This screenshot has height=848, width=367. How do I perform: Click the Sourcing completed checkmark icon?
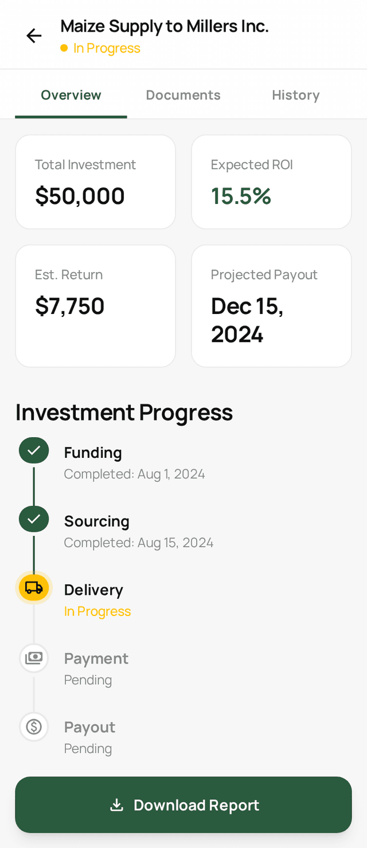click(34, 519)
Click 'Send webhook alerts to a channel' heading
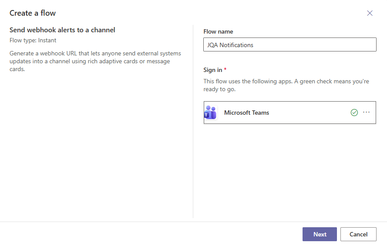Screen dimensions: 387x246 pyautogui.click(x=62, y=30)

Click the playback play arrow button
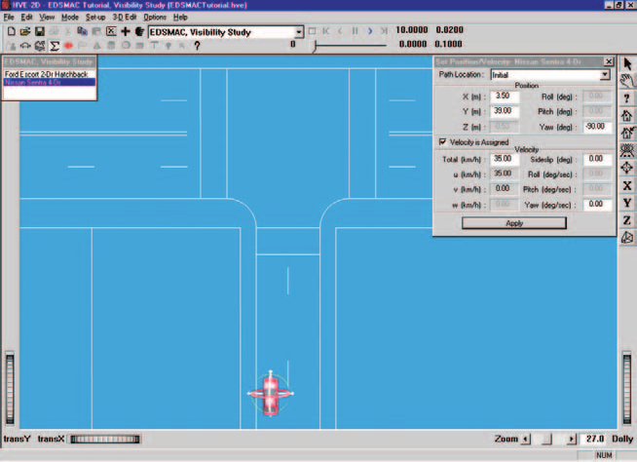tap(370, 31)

● ● ● ● ● ● ●

Exercise: Apart from the images, every line above needs to be printed again exactly.

Result of the exercise:
This screenshot has height=848, width=367. How do I perform: Click the Sourcing completed checkmark icon?
click(34, 519)
Click 'Send webhook alerts to a channel' heading
Screen dimensions: 387x246 pyautogui.click(x=62, y=30)

Click the playback play arrow button
tap(370, 31)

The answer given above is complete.